-------- Provided passage
As mentioned in the comments above your question already contains the answer: milliseconds must not have more than 3 digits otherwise it represents at least one full second already.

That your code is working is simply due to a very questionable feature of java.text.SimpleDateFormat, the lenient (see here) option. By default a SimpleDateFormat has setLenient set to true wich means that the parser will try to interpret strings that do not match the pattern 100% and will convert them to date objects by means of some heuristics. For example it will accept a date 31.04.2016 and convert it to 01.05.2016. This feature may be nice in some situations but produces questionable results in most of the cases.

If you set lenient to false in your code, the date string won't be parsed anymore. Making the error in the pattern more obvious:

final SimpleDateFormat sf = new SimpleDateFormat("yyyy-MM-dd HH:mm:ss.SSSS");
sf.setLenient(false);
String parsedate="2016-03-16 01:14:21.6739";
...
----------------
> Task set
1. Condense the paragraph of the SimpleDateFormat answer that begins "That your code is working" into a short bulleted list that keeps its main facts.
2. Pick up the SimpleDateFormat answer where it stops and write the next part.
The data after this point is separate from the SimpleDateFormat answer.
-------- Information provided
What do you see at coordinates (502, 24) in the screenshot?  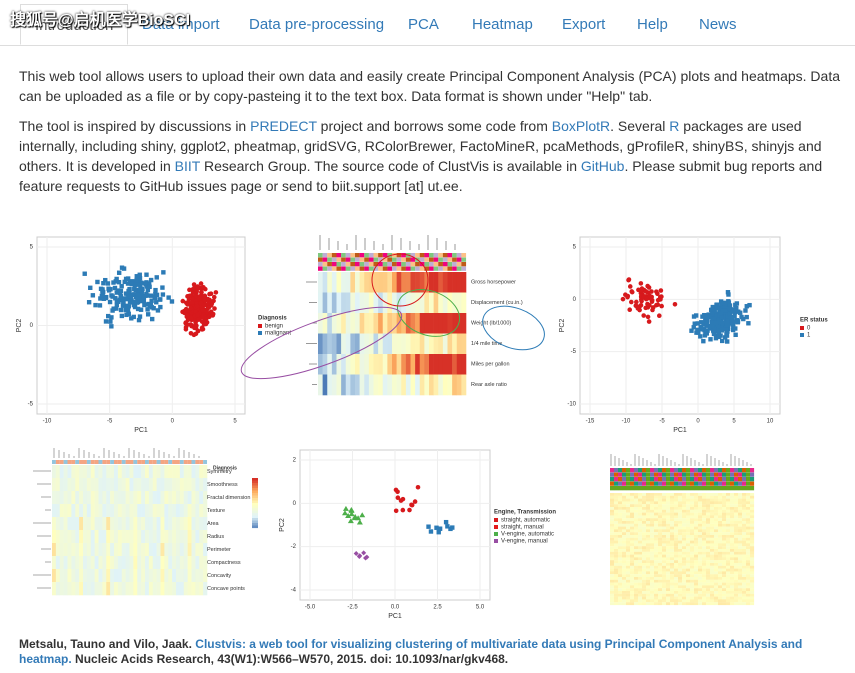 I see `tab: Heatmap` at bounding box center [502, 24].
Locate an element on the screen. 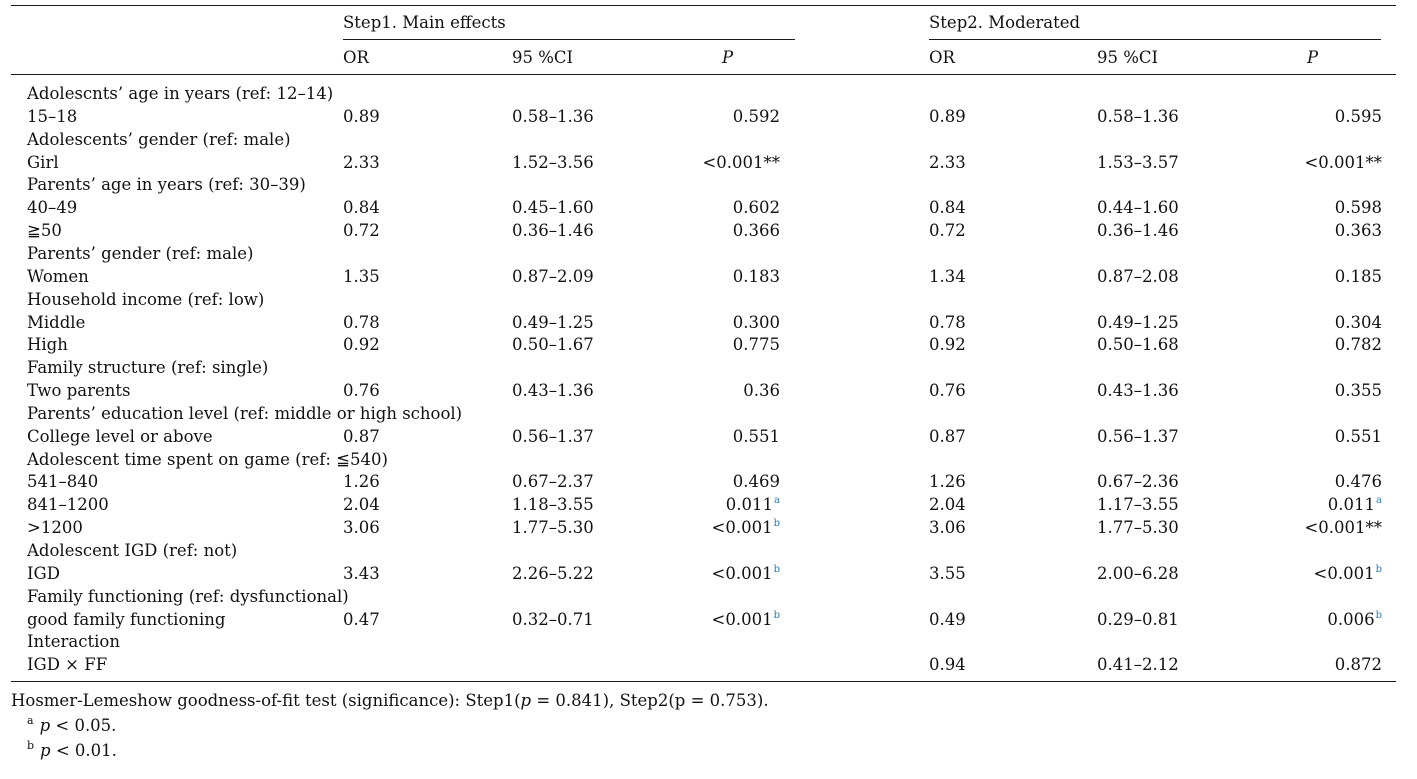 The height and width of the screenshot is (779, 1417). step1-p-cell: 0.366 is located at coordinates (756, 231).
----------------
> Answer section
1.
- The code works only because of a questionable feature of java.text.SimpleDateFormat: the lenient option.
- By default, setLenient is true on a SimpleDateFormat.
- With lenient on, the parser uses heuristics to turn strings that don't fully match the pattern into date objects.
- For example, it accepts 31.04.2016 and converts it to 01.05.2016.
- The feature can be useful in some situations, but in most cases it gives questionable results.

2.
As java.util.Date is not able to represent any precision lower than milliseconds, I think the best option for you to parse your date would be to simply strip of the last digits of your input date, if the part after the dot has more than four digits. Your code might look something like this:

final SimpleDateFormat sf = new SimpleDateFormat("yyyy-MM-dd HH:mm:ss.SSS");
sf.setLenient(false);
String parsedate="2016-03-16 01:14:21.6739";
try {
    // 23 is the length of the date pattern
    if (parsedate.length() > 23) {
        parsedate = parsedate.substring(0, 23);
    }
    Date outputdate = sf.parse(parsedate);
    String newdate = sf.format(outputdate);  //==output date is: 2016-03-16 01:14:21.673
    System.out.println(newdate);
} catch (ParseException e) {
    // TODO Auto-generated catch block
    e.printStackTrace();
}

You could try to add some rounding logic as well in order to not loose all the information of the 4th digit...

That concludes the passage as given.